Everyone needs to be on the same page. Good product teams rarely make top-down product decisions. Instead, they debate new ideas; discussing purpose, outcomes, and implementation. The designers talk about UX implications, the data scientists share possible impact on conversion and the developers discuss implementation challenges and answer questions like who’s best suited to build it, and how to segment the work amongst them.
Good product managers empathize with their team members. But, that doesn’t mean you’ll know enough to tell everyone how to do their job. Great PMs engineer their team dynamic to make their own decisions by laying down processes to capture everyone’s ideas, feedback, and opinions.
Some teams members are more introverted and agreeable than others; they may not be the first to share their opinion or start a debate.

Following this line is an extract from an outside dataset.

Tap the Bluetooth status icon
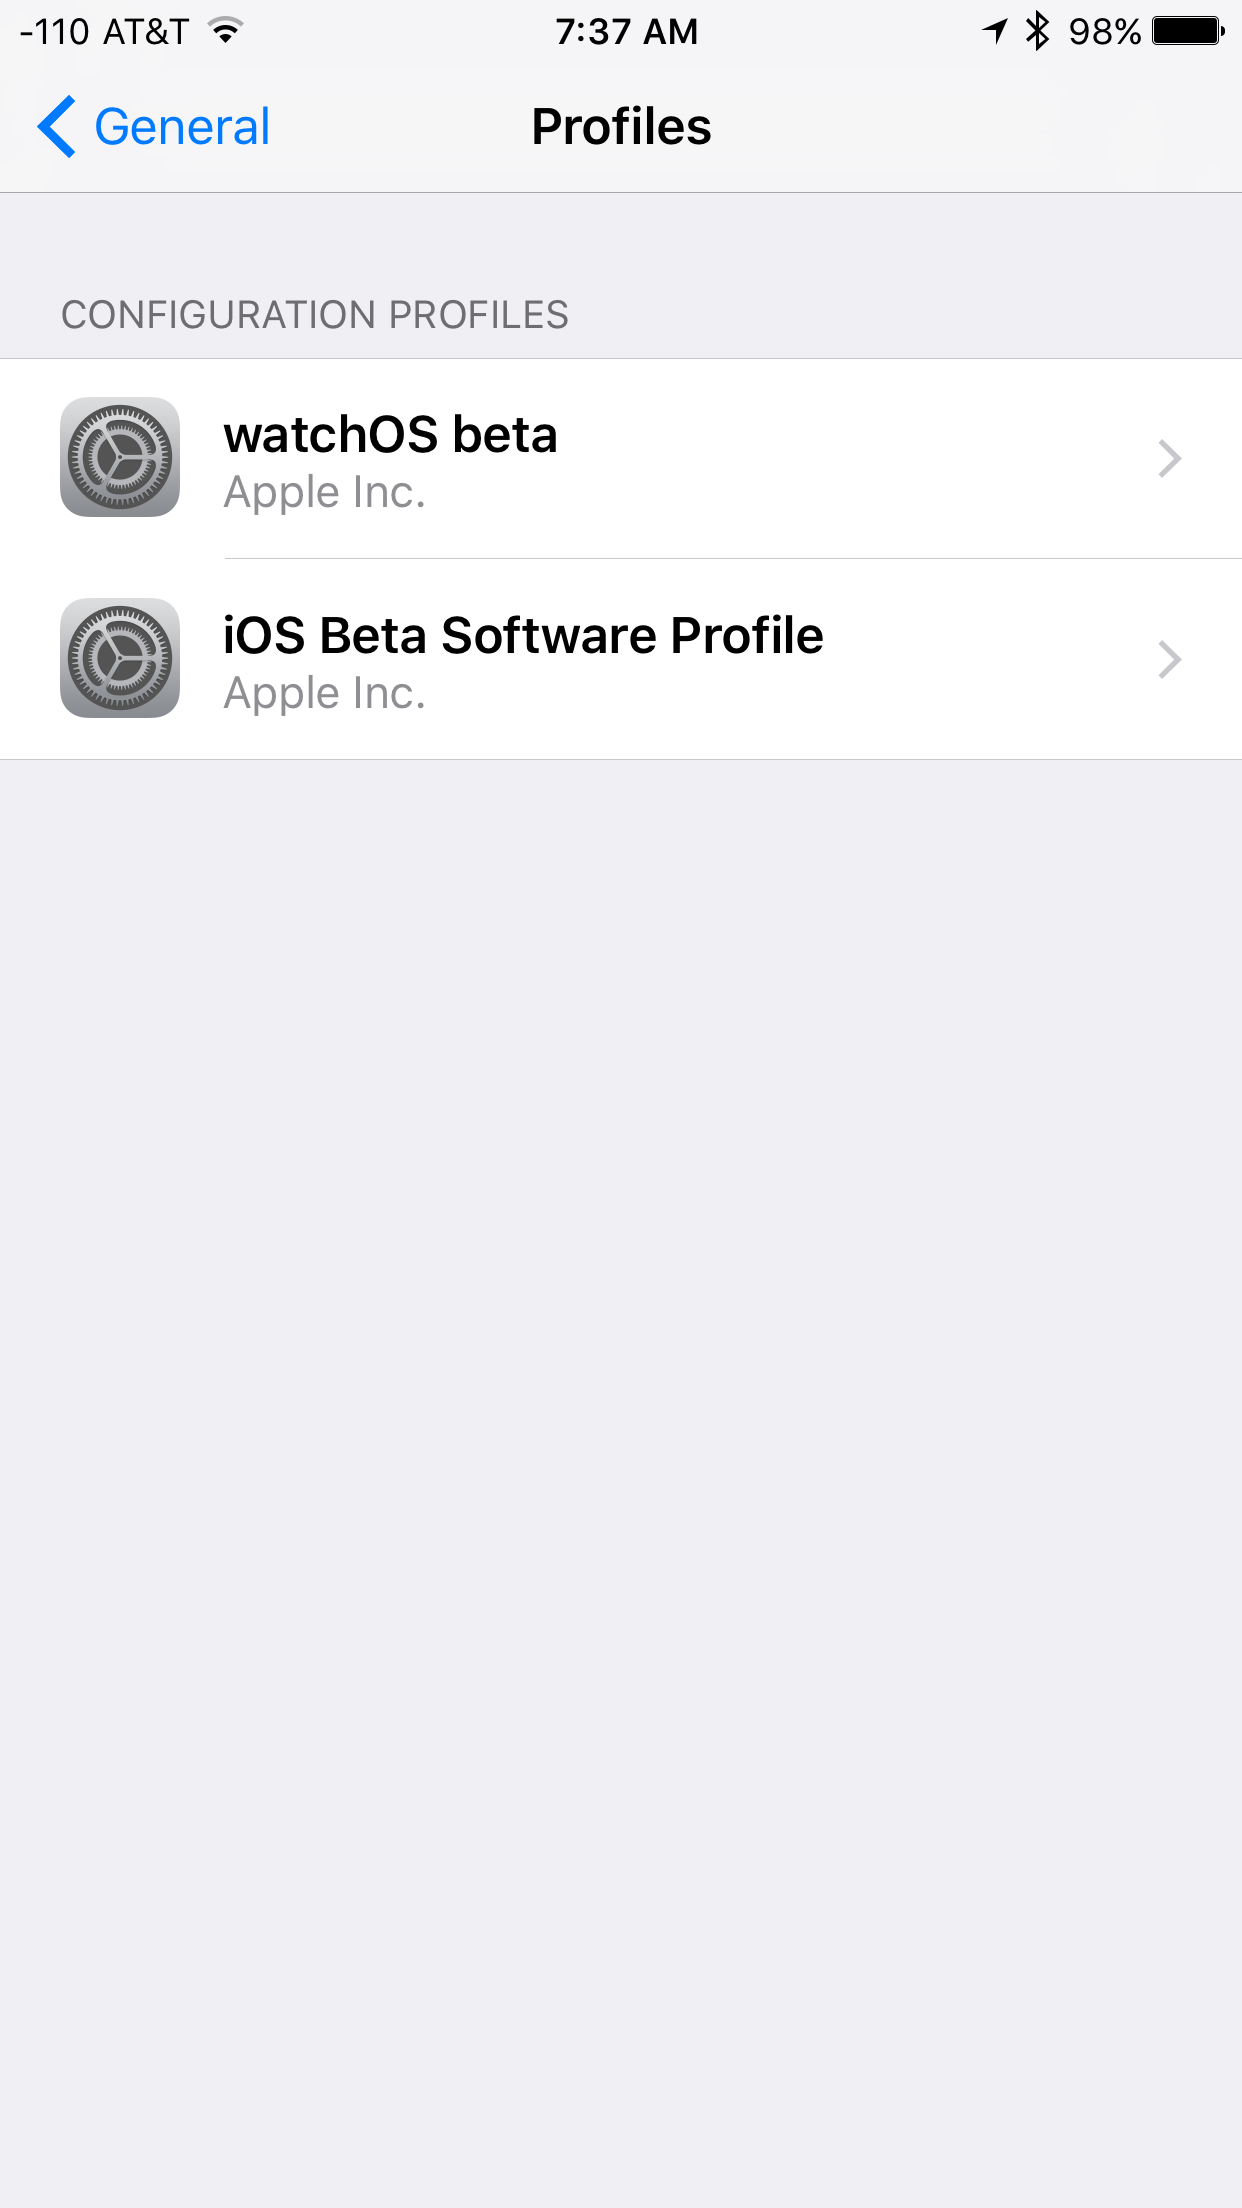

A* teams make sure everyone’s included by taking votes (🂡🂢🂣🂤🂥) or going in a circle giving everyone a chance to share their thoughts by default.
Teams work because everyone individually gets shit done. While part of this is simply hiring the right people, the rest is predicated on setting clear expectations and defining objectives. Make sure everyone is aware of what they should get done and when they should have it done.

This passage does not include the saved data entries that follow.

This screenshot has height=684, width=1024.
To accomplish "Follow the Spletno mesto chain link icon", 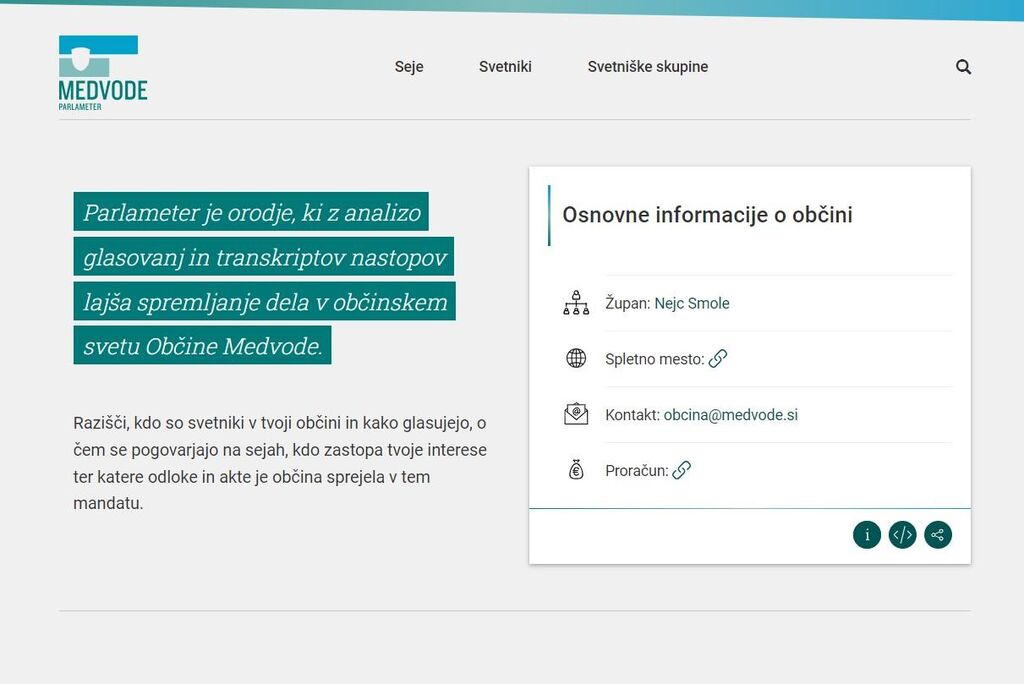I will (x=718, y=358).
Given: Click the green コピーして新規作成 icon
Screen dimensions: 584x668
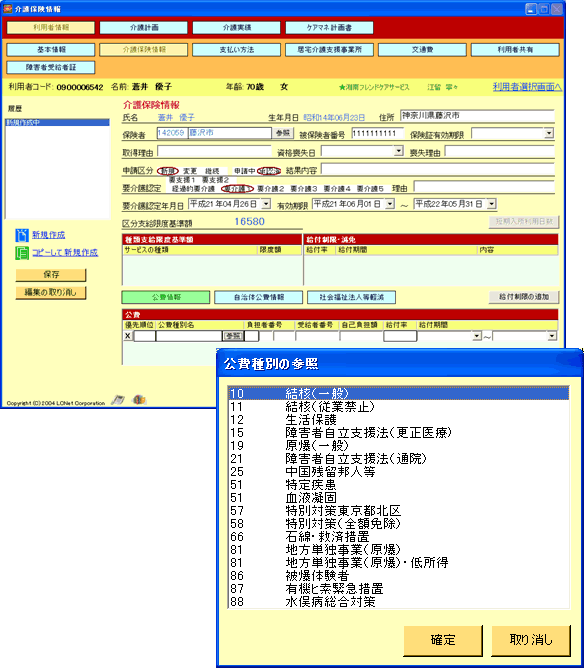Looking at the screenshot, I should 22,253.
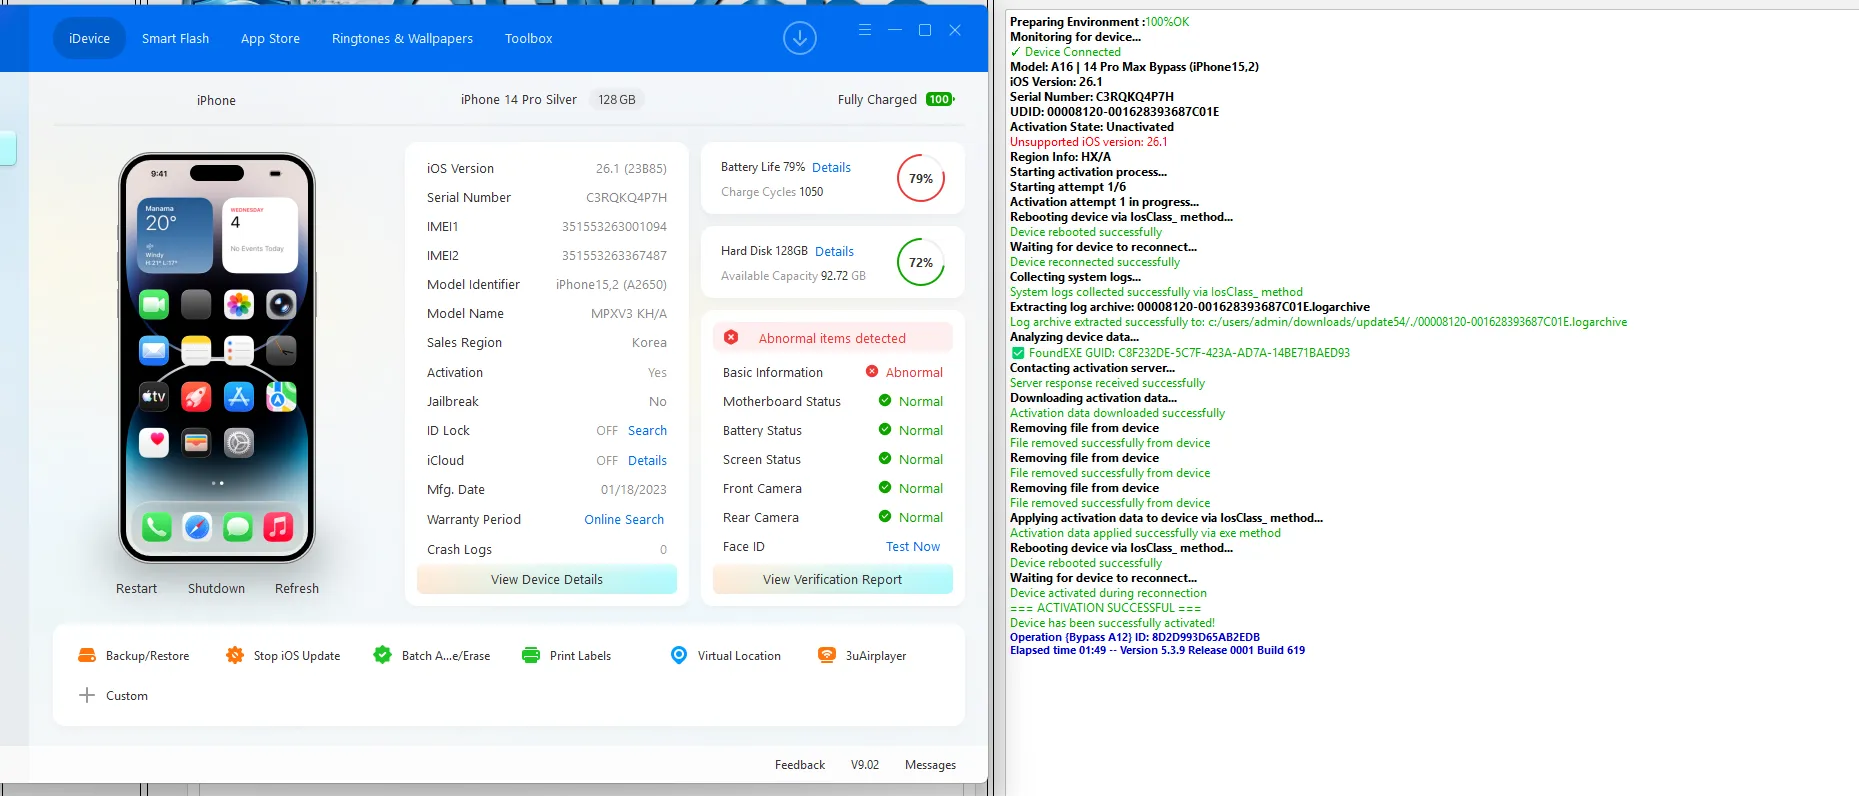The width and height of the screenshot is (1859, 796).
Task: Click the Test Now Face ID link
Action: 912,547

Teams typically organize around a project management tool where they track their stories, issues, and features. Creating cross-dependancies across objectives and defining a workflow for taking new ideas from discovery to possible solutions and development is key.
Your team has a goal, and individual members have objectives that work towards achieving that goal. Sometimes objectives are dependant on each other and it’s important for the entire team to have an idea of the progress you’re making towards the goal. A* teams reinforce this through (daily) stand-ups where everyone shares what they’re up-to for the day and the progress they’ve made.
Having a properly setup product management tool like Jira or GitHub projects that can give anyone in the team a birds-eye view of progress is also very important.
Well, this one’s a tough. There’re 6000+ different SAAS tools in the market. Your average team will use 10 different tools for their day-to-day work; GitHub or Bitbucket for code, InVision, Sketch and Figma for design, Datadog, Mode and Google Analytics for data and Drive, Box or Dropbox are just a small sample of the suite of tools that your average team uses to store their files, track work and communicate online.
There’re 6000+ different SAAS tools in the market. Your average team uses 10 different tools for their day-to-day work.
Don’t get me wrong, having so many choices is great! There’re specialized tools for everything! But, this also means information and communication get siloed in different tools and the average person has to have multiple tabs open at any given time to get the information they need for their day-to-day work. This is daunting.
This is a classic organizational problem that no one’s managed to definitively solve. The task of keeping track of files and information from different sources comes with a tonne of technical overhead and unreliability. Some teams we talked to put all the files related to the work at hand onto a Google doc and maintained that as a central source of truth. While this is a mediocre solution at best, it does get the job done. It’s one of the reasons we’re working on Clew; to build a more definitive solution to this specific problem.
Product management is all about having well-defined processes that everyone’s aware of. Most teams we talked to had processes that everyone was aware of. This speaks partly to the points I touched on above with reliability and defining workflows, but, it’s especially important when you need to adapt to changing market signals and meeting short deadlines that can make or break your product.
They don’t make up their mind about processes on day 1. They constantly (and quickly) iterate on everything from tooling to day-to-day processes. Just like your product; it takes iteration to figure out the right flow-state for your team.
Good teams are made up of specialists who’re really good at one or two things. But, for them to work within a team they also need to understand everyone else’s work to some degree. At Shopify they described it as a T; as in, goes in-depth on a few skills, and have a shallow understanding of a lot of other things. As a part of a team, this means you’ll be able to empathize and set reasonable expectations for the people you’re working with.
Great teams share knowledge. Naturally, if you share the same workspace, everyone learns a little about each other’s work. The developers help the data folk write SQL queries and the front-end engineers tell the designers about CSS grids (yes, they’re kinda amazing). This reduces friction from inter-role communication and helps your team work seamlessly towards common goals.
This is harder to replicate across a distributed team. By far, the best solution is to make it as easy as possible to ask questions and start conversations using tools like Slack and Zoom that makes it easy for anyone to ‘ping’ anyone else in real-time.
Obviously, this isn’t a completely representative sample. At the end of the day every team is unique and you need to figure out what works best for them. For example; this probably won’t be the best advice for a production engineering team that works on high priority issues with strict guidelines. But, when it comes to product teams that own a single product or set of features — the above set of principles seem to work very well.